Some academics suggest the money Malawi spends on subsidies should be spent on long-term investments such as infrastructure, research, and market development. But developed countries such as the United States and members of the European Union have a long-standing system of farm subsidies. "If we can justify subsidizing a farmer in the EU that earns $50,000 per year, surely we can justify subsidizing a farmer in Africa that makes $100 a year," says the FAO's Chipea.
Facing an Unknown Future with Cautious Optimism
The policy debate over Malawi reflects an unresolved conflict between those who favor state intervention in the agriculture sector and those championing free markets. Both camps, however, are optimistic about the long-terms prospects for upping agricultural yields in Africa. In May 2008, Kofi Annan predicted that within five to ten years, the food production of African farmers should be doubled or tripled. Other experts, such as the University of London's Harrigan, suggest that a ten- to twenty-year time frame is more realistic. "Once you have technology, it takes farmers a long time to have confidence to adopt the technology. Simultaneously, you need market development," she says.
No quick fix exists to address the serious talent shortage, either.
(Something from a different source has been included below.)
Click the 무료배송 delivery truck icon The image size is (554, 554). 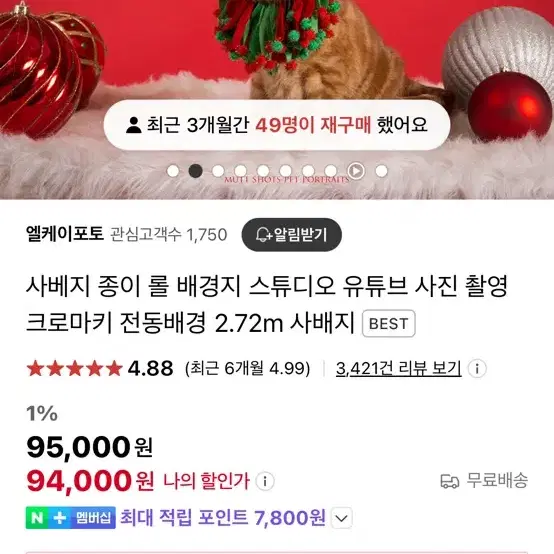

DeVries says it's necessary to train many more African scientists—plant breeders, soil scientists, and agriculture economists—to carry out local research. To accomplish training, technology development, and market strengthening, the region's governments will need long-term assistance from international donors. Experts are cautiously optimistic about the World Bank's pledge to double agriculture aid to the continent. "It was good for them to bite the bullet and say, 'We weren't doing things right,'" says Sanchez. But economists such as Harrigan warn that it's unclear how much state involvement donors like the World Bank will encourage. For instance, the World Bank doesn't fund fertilizer subsidies.
Experts offer a mixture of other near-term policy suggestions. Soliciting advice and assistance from individual Asian governments could also benefit sub-Saharan Africa. Paarlberg suggests that the Indian and Chinese governments could offer technical assistance to the region's governments. "They have enormous credibility in terms of using agricultural science to increase productivity," he says. Other experts note that reforming the U.S. aid program to allow food to be purchased within Africa, instead of shipped from the United States, would eliminate one important market distortion in many African countries. While many nongovernmental organizations and policymakers suggest that the region would profit tremendously from the reduction or removal of EU and U.S. trade subsidies, economists are less hopeful. Because Asian countries currently have a competitive advantage in agriculture, they would likely reap more of the benefits of such policy changes than would sub-Saharan Africa.